Screenshot grounding data:
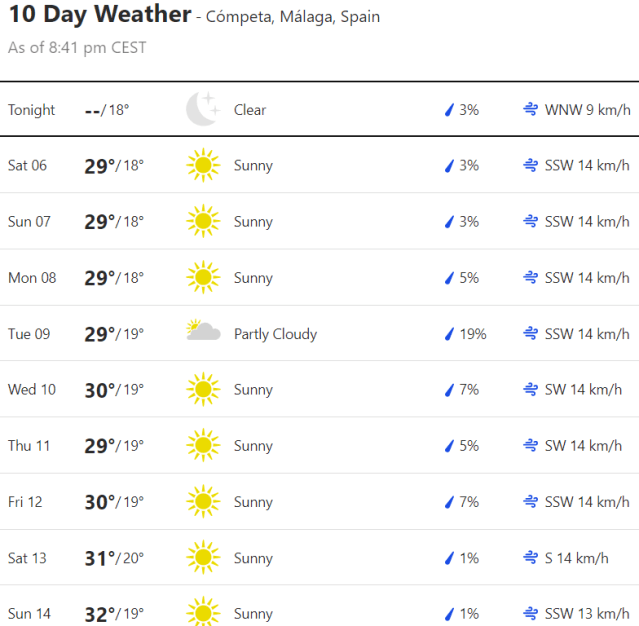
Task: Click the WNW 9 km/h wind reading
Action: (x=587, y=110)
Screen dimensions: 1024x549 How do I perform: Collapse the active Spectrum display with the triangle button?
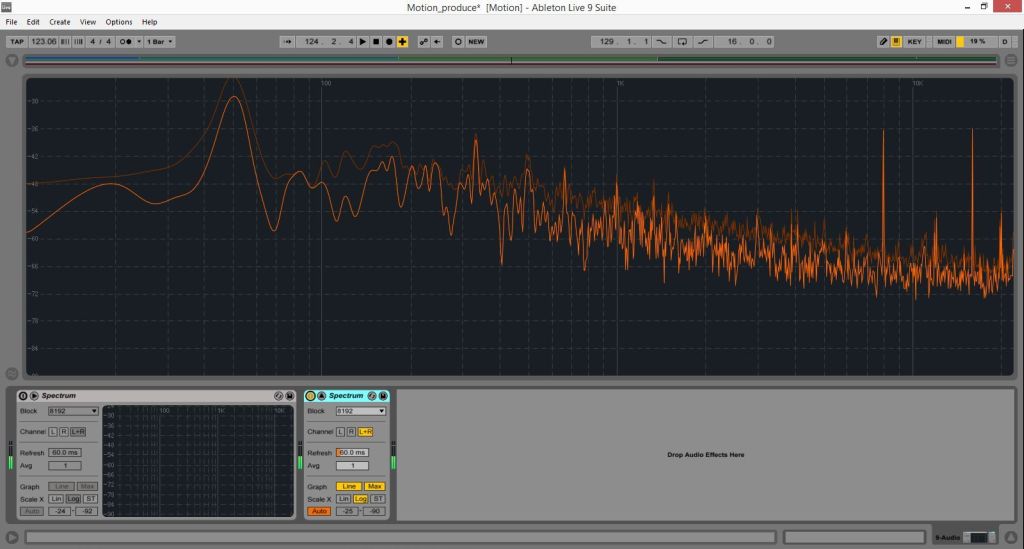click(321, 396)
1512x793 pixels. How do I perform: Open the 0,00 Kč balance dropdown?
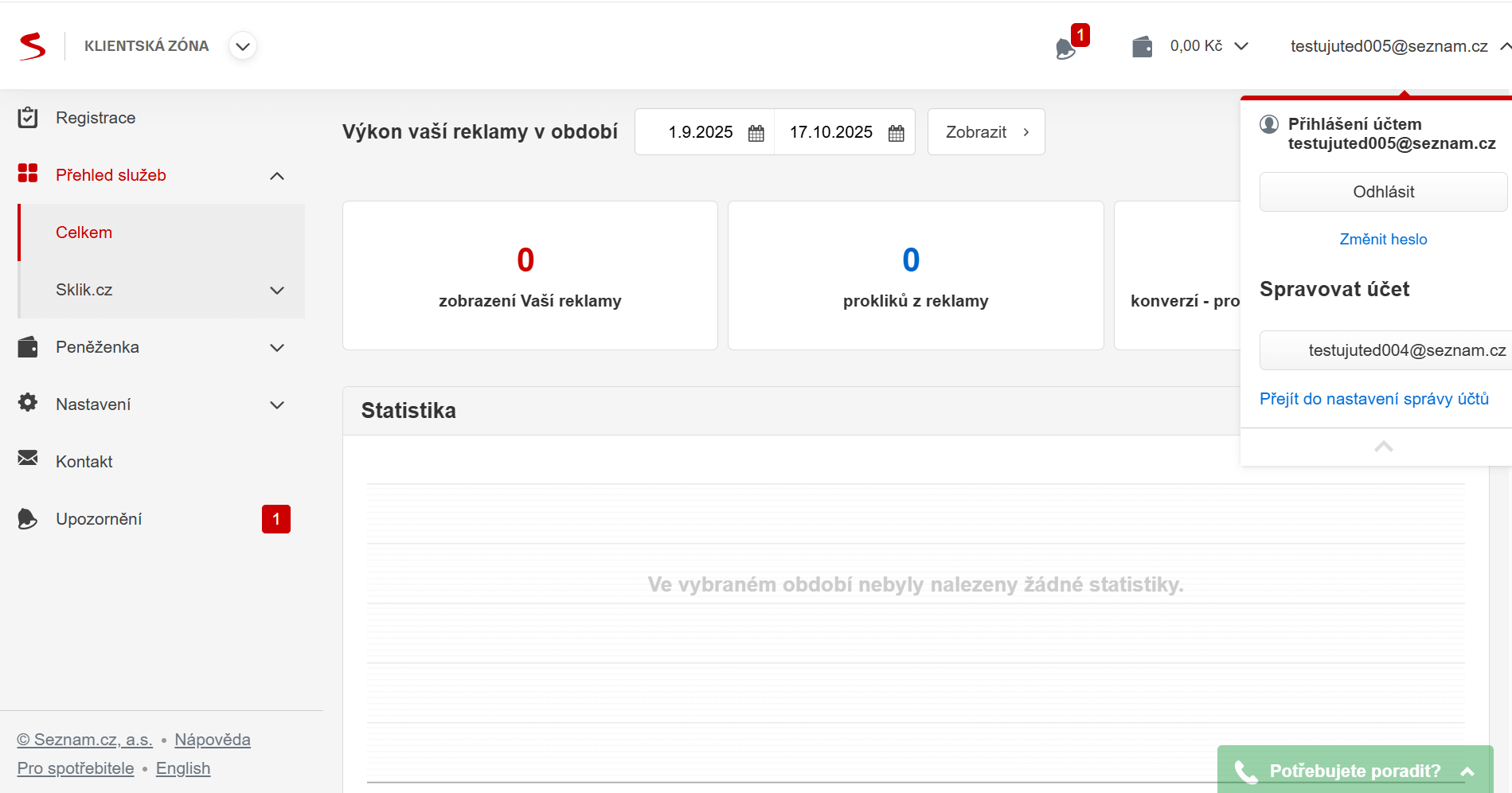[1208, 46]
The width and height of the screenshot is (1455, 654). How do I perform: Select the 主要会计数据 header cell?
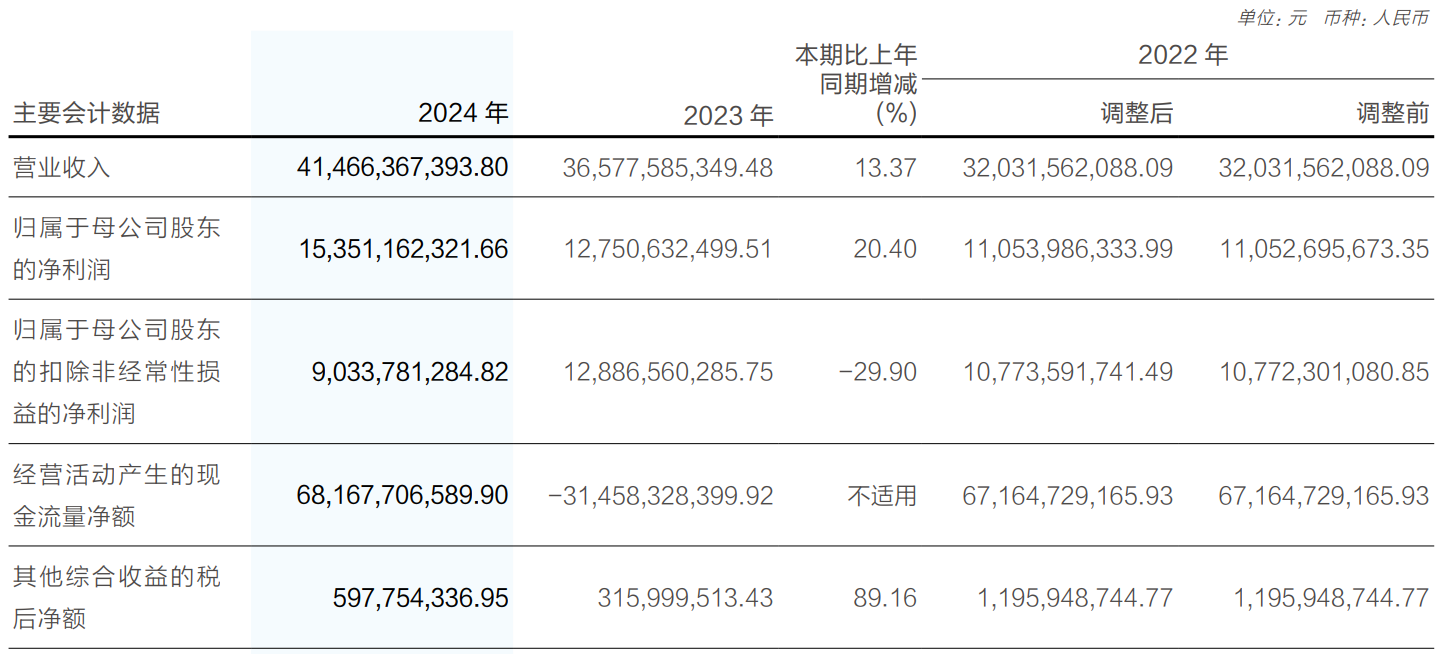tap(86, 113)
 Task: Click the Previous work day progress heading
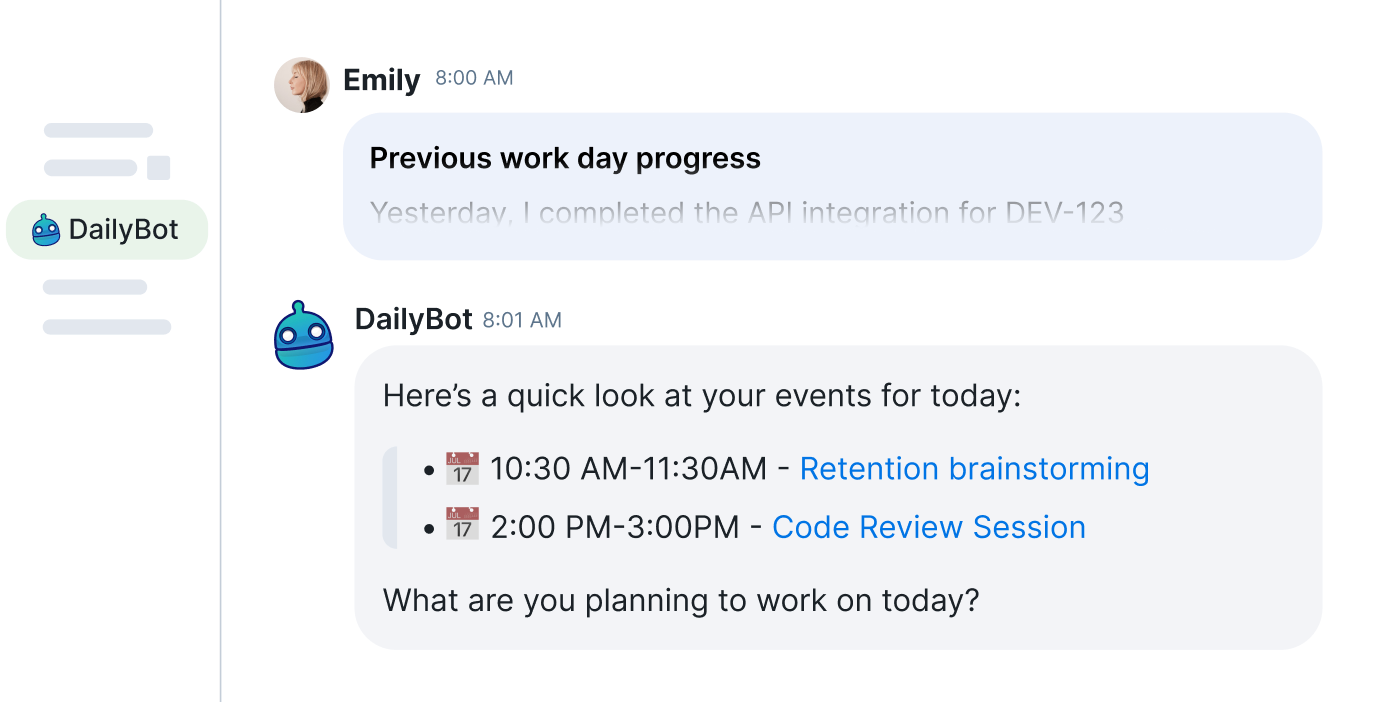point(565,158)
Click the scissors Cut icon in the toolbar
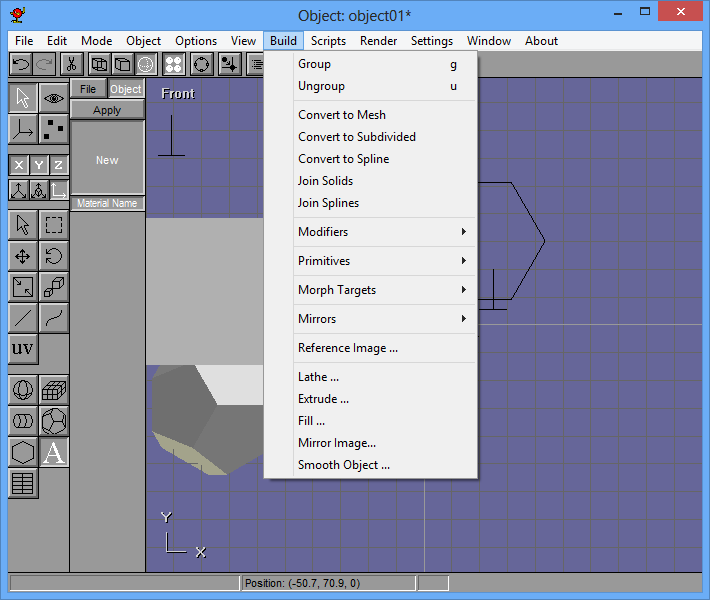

[WHAT IS BEING ASKED] Write out the lines from the line with "Screen dimensions: 1024x549" through the end of the records exactly; do not include pictures or any other lines.

[YOUR RESPONSE]
Screen dimensions: 1024x549 How do I perform: Collapse the active Spectrum display with the triangle button?
click(321, 396)
1512x793 pixels. How do I perform: Open the 0,00 Kč balance dropdown?
[1208, 46]
The width and height of the screenshot is (1455, 654). How do I perform: Select the 主要会计数据 header cell?
tap(86, 113)
 Task: Click the Previous work day progress heading
point(565,158)
Click the scissors Cut icon in the toolbar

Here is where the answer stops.